Von der Leyen zeigt sich "zutiefst besorgt"

Zuvor hatte EU-Kommissionspräsidentin Ursula von der Leyen im Parlament gesprochen. Ihre Bedenken im Hinblick auf die polnische Justizreform sind grundsätzlicher. Sie sei "zutiefst besorgt", sagte von der Leyen. Die Vorgänge in Polen stellten die "Basis der Europäischen Union in Frage". Das Urteil des polnischen Verfassungsgerichtes unterminiere den Schutz der justiziellen Unabhängigkeit und "ohne unabhängige Gerichte haben die Menschen weniger Schutz," so die EU-Kommissionspräsidentin weiter. Die Pflicht der Kommission sei es, die Rechte der europäischen Bürger zu schützen, egal wo sie lebten. "Wir können und werde nicht zulassen, dass unsere gemeinsamen Werte gefährdet werden," sagte von der Leyen vor den Abgeordneten des Europaparlaments.

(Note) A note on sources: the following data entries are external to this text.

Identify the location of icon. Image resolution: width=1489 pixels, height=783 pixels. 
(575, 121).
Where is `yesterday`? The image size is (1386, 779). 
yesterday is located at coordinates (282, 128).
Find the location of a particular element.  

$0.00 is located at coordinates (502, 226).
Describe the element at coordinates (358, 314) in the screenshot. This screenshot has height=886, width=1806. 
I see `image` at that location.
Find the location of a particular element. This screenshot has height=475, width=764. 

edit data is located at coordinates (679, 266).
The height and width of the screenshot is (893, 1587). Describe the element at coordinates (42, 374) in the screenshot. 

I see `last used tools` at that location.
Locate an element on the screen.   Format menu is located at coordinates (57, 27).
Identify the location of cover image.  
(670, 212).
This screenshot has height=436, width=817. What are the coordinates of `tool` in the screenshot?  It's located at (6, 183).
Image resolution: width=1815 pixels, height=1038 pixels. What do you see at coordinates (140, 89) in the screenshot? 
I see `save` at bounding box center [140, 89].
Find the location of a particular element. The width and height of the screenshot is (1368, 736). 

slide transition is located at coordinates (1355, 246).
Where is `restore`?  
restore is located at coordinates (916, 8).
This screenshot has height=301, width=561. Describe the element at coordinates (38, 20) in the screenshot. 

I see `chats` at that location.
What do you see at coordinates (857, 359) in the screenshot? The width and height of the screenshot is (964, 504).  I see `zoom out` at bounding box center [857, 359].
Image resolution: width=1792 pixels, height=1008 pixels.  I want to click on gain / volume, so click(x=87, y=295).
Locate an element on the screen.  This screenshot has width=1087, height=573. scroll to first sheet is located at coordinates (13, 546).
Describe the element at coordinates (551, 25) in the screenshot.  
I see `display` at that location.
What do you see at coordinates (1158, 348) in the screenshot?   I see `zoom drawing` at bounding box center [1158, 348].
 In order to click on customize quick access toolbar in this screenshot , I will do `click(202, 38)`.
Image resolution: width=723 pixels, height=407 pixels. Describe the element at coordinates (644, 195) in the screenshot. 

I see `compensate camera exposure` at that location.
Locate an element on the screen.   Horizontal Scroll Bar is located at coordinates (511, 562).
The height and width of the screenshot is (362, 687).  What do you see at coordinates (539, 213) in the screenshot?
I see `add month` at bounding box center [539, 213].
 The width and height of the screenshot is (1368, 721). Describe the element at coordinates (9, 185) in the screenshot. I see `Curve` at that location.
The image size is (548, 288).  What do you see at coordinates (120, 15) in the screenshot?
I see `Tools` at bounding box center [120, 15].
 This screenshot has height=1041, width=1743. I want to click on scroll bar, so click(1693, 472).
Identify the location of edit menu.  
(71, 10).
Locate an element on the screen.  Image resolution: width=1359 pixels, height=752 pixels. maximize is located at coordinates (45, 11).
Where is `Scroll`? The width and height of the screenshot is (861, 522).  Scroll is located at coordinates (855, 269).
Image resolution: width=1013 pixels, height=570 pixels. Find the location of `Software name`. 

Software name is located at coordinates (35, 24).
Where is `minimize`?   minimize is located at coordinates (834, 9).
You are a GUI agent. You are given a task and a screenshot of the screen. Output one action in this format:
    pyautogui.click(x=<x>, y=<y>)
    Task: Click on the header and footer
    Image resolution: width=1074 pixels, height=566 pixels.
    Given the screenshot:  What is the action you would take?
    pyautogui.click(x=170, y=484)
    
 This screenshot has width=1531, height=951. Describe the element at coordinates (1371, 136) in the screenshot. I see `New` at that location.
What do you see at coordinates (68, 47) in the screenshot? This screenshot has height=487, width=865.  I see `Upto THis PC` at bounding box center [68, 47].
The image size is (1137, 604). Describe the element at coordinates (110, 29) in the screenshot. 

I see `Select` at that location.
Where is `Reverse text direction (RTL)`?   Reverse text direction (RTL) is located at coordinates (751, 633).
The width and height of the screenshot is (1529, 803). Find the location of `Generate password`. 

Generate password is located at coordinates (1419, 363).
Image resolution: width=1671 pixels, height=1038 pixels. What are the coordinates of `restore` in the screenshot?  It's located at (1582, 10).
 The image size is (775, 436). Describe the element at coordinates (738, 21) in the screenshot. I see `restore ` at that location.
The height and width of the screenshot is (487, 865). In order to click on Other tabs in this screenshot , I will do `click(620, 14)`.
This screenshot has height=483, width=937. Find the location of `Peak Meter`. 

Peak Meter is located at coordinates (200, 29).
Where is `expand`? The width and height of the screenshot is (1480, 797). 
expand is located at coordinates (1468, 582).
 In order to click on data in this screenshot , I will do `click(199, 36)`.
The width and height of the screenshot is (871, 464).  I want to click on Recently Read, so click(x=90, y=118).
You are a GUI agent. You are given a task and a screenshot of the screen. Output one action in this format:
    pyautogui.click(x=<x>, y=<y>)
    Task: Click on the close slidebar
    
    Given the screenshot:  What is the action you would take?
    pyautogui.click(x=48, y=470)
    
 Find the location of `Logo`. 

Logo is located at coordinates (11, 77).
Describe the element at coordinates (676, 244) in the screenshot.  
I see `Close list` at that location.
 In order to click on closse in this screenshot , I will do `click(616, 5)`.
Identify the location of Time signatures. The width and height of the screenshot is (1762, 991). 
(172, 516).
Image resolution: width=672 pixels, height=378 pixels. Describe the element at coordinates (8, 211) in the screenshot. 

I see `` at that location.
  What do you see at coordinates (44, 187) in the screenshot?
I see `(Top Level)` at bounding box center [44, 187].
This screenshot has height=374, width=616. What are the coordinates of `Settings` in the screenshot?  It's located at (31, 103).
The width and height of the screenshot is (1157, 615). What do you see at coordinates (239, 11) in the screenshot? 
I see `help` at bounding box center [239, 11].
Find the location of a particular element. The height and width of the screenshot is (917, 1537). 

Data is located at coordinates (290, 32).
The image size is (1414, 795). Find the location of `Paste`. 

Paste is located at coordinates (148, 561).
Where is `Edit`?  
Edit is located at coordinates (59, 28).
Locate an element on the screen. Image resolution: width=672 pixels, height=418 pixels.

Von der Leyen drohte Polen erneut Konsequenzen an. Als konkrete Optionen nannte sie ein weiteres Vertragsverletzungsverfahren, die Nutzung eines neuen Verfahrens zur Kürzung von EU-Mitteln sowie eine erneute Anwendung des sogenannten Artikel-7-Verfahrens. Letzteres könnte sogar zum Entzug der polnischen Stimmrechte bei EU-Entscheidungen führen. "Ich bedaure zutiefst, dass wir uns in dieser Situation befinden," so von der Leyen weiter. "Wir wollen ein starkes Polen, ein geeinigtes Europa."

Europäisches Parlament droht mit einer Klage gegen die Kommission

Der Streit über die polnische Justizreform war zuletzt immer weiter eskaliert. Derzeit droht das Parlament zudem, die EU-Kommission vor dem Europäischen Gerichtshof zu verklagen, weil sie eine neue Regelung zur Ahndung von Rechtsstaatsverstößen in EU-Staaten bislang nicht angewendet hat.